Right up there on the top 10 list of questions every business owner must ask is, "What legal form should my business take?" From sole proprietorship to partnership to corporation, there are several options, each with advantages and disadvantages.

Legal and tax advisors can help you with the final decision but here is a primer on the essential differences.

Sole proprietorship

As the name implies, this is the solitary form of business ownership. You alone are the boss. You make all the decisions. Of course in the negative category, you also bear all the responsibility and assume all liabilities. Sole proprietorships are the most common form of small business ownership.

According to the federal a Small Business Administration (SBA) chief advantages of sole proprietorship are:

  • Ease of organization
  • Complete ownership control
  • Owner gets all the income
  • Business is easy to dissolve

Partnership

Another common form of business ownership is the partnership. There are many similarities with a sole proprietorship except there are two or more people involved.
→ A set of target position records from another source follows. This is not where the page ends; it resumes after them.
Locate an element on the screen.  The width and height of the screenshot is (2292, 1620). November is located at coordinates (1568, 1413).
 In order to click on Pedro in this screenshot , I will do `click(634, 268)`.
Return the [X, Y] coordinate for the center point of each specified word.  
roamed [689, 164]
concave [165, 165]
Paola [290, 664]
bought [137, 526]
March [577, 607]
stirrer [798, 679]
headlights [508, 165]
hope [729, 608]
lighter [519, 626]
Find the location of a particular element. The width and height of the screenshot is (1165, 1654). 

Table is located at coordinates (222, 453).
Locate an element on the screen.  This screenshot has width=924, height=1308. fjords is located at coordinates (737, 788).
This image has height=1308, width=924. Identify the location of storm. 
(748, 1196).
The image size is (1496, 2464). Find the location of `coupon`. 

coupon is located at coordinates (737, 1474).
As with any relationship, this can work very well or be fraught with conflict. Small Business advisors recommend that you have agreements established early in the life of the business on such issues as level of involvement, and level of investment from each partner as well as procedures for dissolving the business or having a partner leave.

There are three types of partnership: General partnership, limited partnership and joint venture. A general partnership is the least formal arrangement. A limited liability partnership limits the liability, and involvement, of most of the partners. A joint venture is usually established for a limited period of time and for a specific project.

The SBA cites the following advantages to partnerships:

  • Ease of establishment
  • Increased ability to raise funds
  • Partners get all the income

Corporation

Most commonly associated with larger businesses, incorporation also often is advised for small businesses. A corporation is the most formal of the business forms and requires filing forms with the state in which is headquartered. Unlike sole proprietorships or partnerships, a corporation limits liability to the owner - who in this case are considered shareholders.

There are several types of corporations - regular or "C" corporations and "S" corporations. The difference is in the tax treatment with earnings in an S corporation treated more like those of a partnership.  A tax advisor and the federal Internal Revenue Service can best help you understand the tax advantages and disadvantages.

The SBA cites the following advantages to corporations:

  • Limited liability for shareholders
  • Ability to raise funds through sale of stock
  • Deduct the cost of benefits provided to officers and employees

Getting advice

More information and help on determining the best form of ownership for your business can be fund through the SBA and by talking with representatives at SCORE, a nonprofit association of retired business executives that provides advice to small business owners.